On Direct vs Indirect Data-Driven Predictive Control
Vishaal Krishnan, Fabio Pasqualetti

TL;DR
This paper compares direct and indirect data-driven predictive control methods for stochastic linear systems, revealing that their relative performance depends on dataset size and that neither approach is universally superior.
Contribution
It provides a theoretical comparison of the asymptotic and non-asymptotic performance of direct and indirect control methods, highlighting the regimes where each outperforms the other.
Findings
Direct approach's suboptimality gap vanishes with large datasets.
Indirect approach has lower variance and better performance with small datasets.
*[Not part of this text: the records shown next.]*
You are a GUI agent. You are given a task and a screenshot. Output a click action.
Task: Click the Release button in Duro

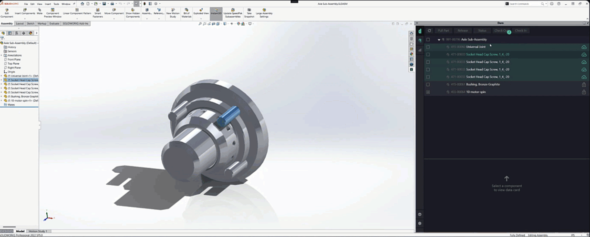click(463, 30)
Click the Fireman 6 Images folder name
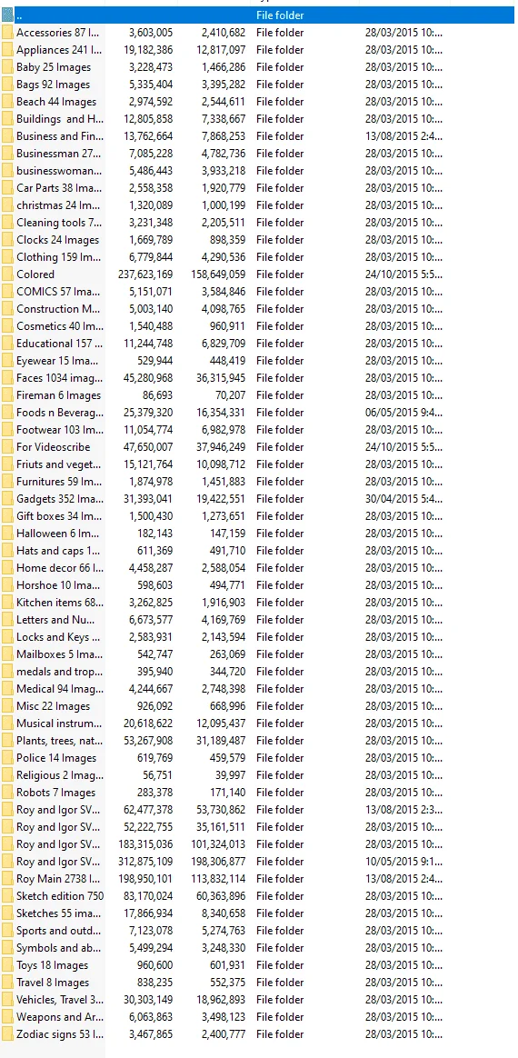 coord(59,395)
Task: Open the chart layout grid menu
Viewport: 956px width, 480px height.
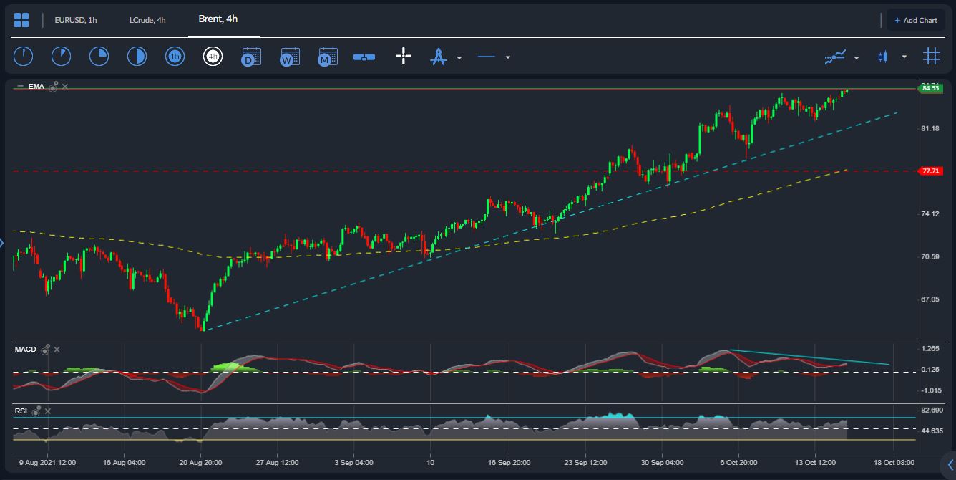Action: coord(21,20)
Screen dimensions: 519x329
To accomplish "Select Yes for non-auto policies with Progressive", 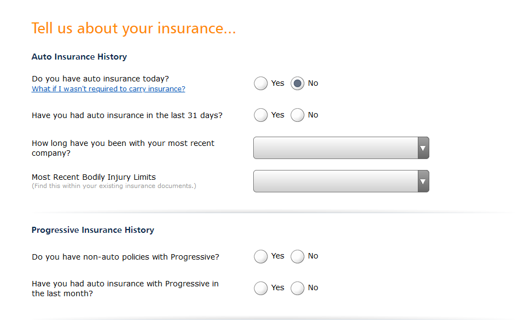I will (x=261, y=256).
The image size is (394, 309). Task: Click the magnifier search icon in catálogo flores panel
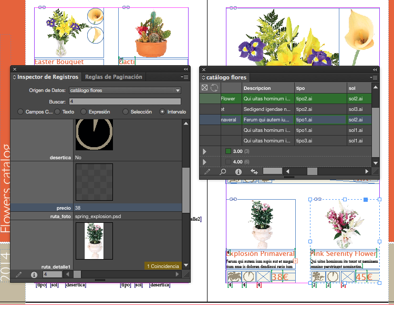pyautogui.click(x=223, y=171)
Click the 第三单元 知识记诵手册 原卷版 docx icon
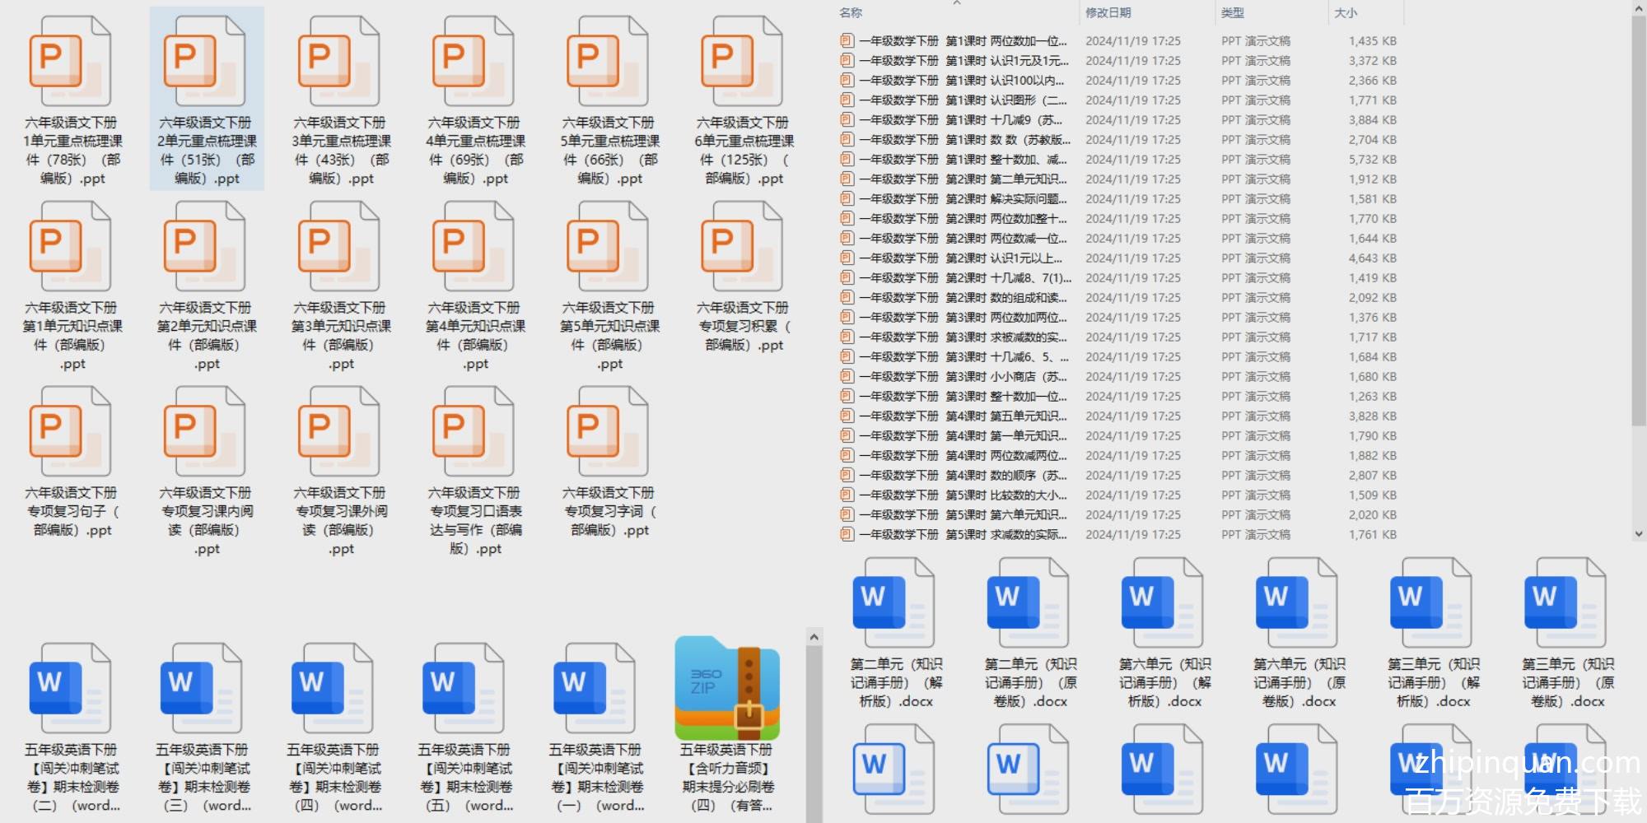Image resolution: width=1647 pixels, height=823 pixels. tap(1566, 603)
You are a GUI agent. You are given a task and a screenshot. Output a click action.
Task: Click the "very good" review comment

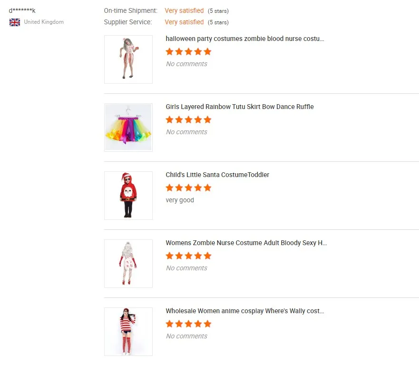tap(180, 200)
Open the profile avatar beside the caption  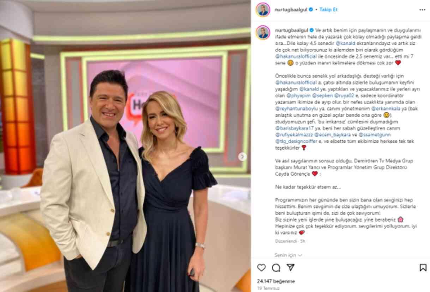click(x=263, y=32)
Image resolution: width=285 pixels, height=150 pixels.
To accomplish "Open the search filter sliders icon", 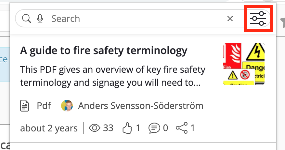I will (258, 19).

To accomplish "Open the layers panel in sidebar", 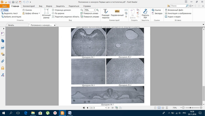I will (x=3, y=47).

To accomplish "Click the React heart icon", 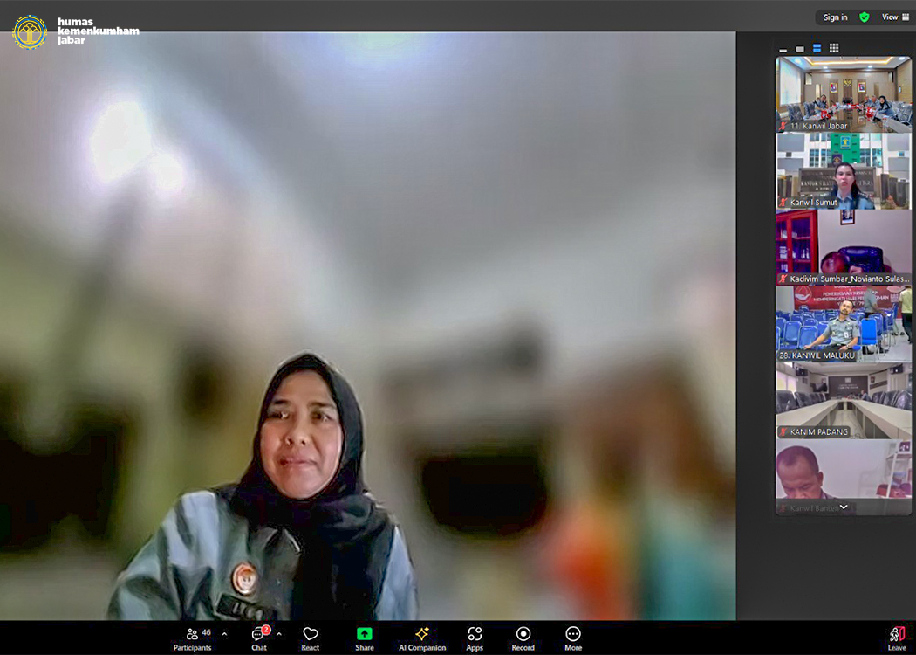I will [310, 638].
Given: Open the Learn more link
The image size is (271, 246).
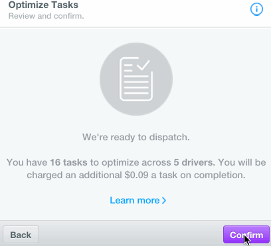Looking at the screenshot, I should click(x=138, y=200).
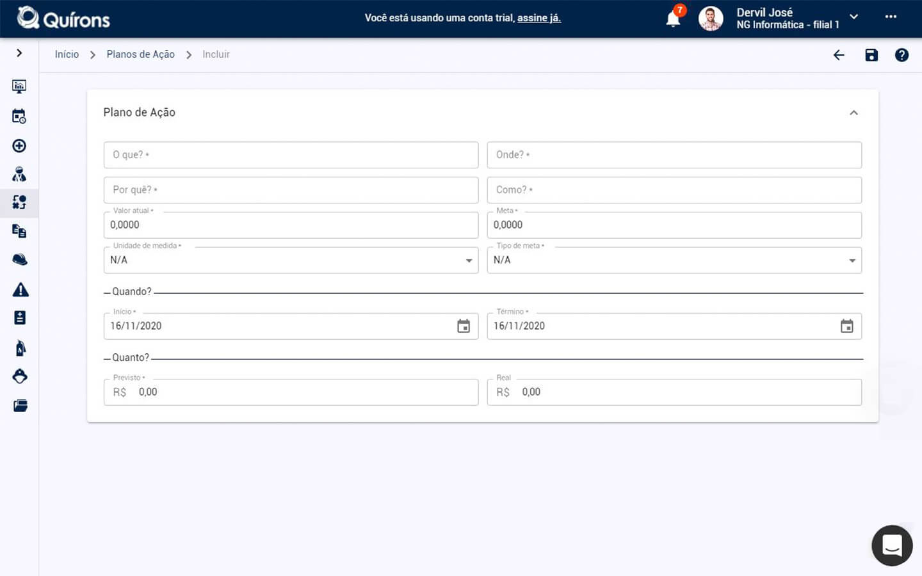
Task: Open calendar picker for Início date
Action: click(464, 326)
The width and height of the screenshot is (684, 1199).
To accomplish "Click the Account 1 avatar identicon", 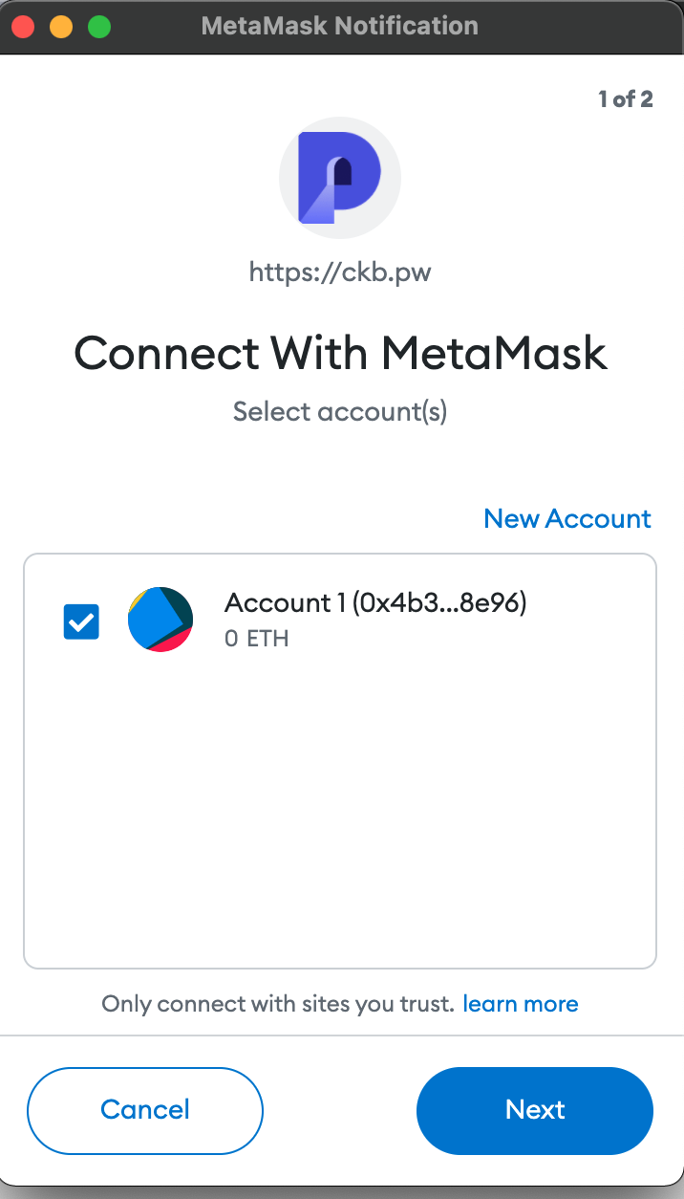I will (160, 620).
Indirect approach incurs asymptotic bias due to process noise.
Abstract
In this work, we compare the direct and indirect approaches to data-driven predictive control of stochastic linear time-invariant systems. The distinction between the two approaches lies in the fact that the indirect approach involves identifying a lower dimensional model from data which is then used in a certainty-equivalent control design, while the direct approach avoids this intermediate step altogether. Working within an optimization-based framework, we find that the suboptimality gap measuring the control performance w.r.t. the optimal model-based control design vanishes with the size of the dataset only with the direct approach. The indirect approach has a higher rate of convergence, but its suboptimality gap does not vanish as the size of the dataset increases. This reveals the existence of two distinct regimes of performance as the size of the dataset of input-output behaviors…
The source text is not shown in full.